Researchers of the University Health Network published a user engagement study of the pain management app, Manage My Pain, in Sage Journals’ DIGITAL HEALTH. The app was offered to patients of the Transitional Pain Service at the Toronto General Hospital, which has been ranked as the 4th best hospital by Newsweek. The researchers found that the rates of user registration and retention were favorable compared to those reported by other applications.
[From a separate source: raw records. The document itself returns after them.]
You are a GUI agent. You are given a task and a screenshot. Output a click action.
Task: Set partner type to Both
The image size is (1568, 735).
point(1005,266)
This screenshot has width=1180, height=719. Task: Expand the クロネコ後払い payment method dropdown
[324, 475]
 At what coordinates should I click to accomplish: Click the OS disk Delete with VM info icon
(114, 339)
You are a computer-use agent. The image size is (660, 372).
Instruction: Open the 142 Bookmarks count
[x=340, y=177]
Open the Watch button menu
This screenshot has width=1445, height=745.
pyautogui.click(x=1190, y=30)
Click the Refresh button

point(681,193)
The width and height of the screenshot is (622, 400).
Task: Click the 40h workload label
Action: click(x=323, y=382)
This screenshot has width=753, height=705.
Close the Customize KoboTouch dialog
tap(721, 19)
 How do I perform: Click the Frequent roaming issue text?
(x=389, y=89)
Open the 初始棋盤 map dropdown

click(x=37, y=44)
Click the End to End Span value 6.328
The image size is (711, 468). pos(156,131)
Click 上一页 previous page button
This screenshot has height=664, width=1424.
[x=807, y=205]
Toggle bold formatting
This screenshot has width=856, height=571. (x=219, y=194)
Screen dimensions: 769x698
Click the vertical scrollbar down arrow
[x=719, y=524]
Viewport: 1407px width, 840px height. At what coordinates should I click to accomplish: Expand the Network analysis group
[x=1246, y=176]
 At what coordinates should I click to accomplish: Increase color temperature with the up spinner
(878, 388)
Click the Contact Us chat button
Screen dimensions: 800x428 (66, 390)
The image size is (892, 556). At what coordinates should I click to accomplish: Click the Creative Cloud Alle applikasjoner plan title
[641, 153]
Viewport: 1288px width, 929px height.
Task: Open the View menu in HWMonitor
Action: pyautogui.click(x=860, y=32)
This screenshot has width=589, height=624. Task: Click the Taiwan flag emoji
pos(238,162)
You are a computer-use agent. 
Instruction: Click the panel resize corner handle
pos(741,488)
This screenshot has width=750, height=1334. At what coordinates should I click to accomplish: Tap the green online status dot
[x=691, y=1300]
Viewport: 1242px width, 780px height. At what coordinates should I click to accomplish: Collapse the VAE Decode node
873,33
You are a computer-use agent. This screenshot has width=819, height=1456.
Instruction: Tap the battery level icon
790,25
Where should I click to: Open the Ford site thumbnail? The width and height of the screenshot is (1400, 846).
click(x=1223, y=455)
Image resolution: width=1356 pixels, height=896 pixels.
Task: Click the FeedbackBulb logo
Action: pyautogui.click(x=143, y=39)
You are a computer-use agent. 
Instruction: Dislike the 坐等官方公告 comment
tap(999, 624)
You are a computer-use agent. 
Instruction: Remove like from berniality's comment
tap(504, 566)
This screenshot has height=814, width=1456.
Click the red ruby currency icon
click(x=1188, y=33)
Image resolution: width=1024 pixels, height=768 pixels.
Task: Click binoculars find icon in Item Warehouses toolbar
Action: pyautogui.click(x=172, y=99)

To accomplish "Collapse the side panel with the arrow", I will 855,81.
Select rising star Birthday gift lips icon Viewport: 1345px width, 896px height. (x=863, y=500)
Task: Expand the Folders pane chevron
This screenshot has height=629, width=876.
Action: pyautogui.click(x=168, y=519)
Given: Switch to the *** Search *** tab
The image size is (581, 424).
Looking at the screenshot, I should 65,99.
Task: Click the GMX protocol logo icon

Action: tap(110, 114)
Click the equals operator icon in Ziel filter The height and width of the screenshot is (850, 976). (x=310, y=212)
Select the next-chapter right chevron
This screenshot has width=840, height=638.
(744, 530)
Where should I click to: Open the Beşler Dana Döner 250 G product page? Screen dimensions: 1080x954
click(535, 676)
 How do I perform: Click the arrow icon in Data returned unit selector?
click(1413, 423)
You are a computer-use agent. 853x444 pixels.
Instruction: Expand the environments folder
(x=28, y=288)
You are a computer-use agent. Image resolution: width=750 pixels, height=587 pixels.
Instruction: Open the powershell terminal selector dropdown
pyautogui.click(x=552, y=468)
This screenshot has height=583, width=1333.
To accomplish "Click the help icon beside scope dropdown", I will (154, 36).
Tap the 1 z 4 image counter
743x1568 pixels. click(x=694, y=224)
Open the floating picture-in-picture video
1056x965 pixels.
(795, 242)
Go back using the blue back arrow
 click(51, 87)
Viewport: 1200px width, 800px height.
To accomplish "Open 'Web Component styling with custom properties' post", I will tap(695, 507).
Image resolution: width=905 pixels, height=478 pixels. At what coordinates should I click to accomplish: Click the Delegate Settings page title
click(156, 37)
Patients are enrolled in the Transitional Pain Service (TPS) following a major surgery such as a transplant. They are provided with a multi-disciplinary approach to pain management to help prevent chronic post-surgical pain and long-term opioid use. Manage My Pain is offered to all patients to self-manage their pain, record their progress, and communicate with their clinical team. The study focused on the willingness of patients to use the app and then evaluated how many went on to register and use the app over a prolonged period. “With the surge in digital solutions, it is important to understand which ones patients will actually use instead of focusing solely on the clinical impact,” says Dr. Max Slepian, Clinical Psychologist at the University Health Network and one of the lead authors of the study.
Of the 196 patients who consented to the larger study, 132 (67%) also provided consent to the Manage My Pain component, indicating that they found the app to be an acceptable treatment adjunct, and 119 (61%) went on to complete registration. Of those who used the app, 67.9% and 43.2% continued to use Manage My Pain beyond 30 and 90 days, respectively.
“Given the positive feedback from our patients, we have integrated this digital innovation as standard of care alongside other services in order to improve the self-management component of our comprehensive pain management program,” added Dr. Hance Clarke, Director of Pain Services at the Toronto General Hospital and the senior responsible author of the study.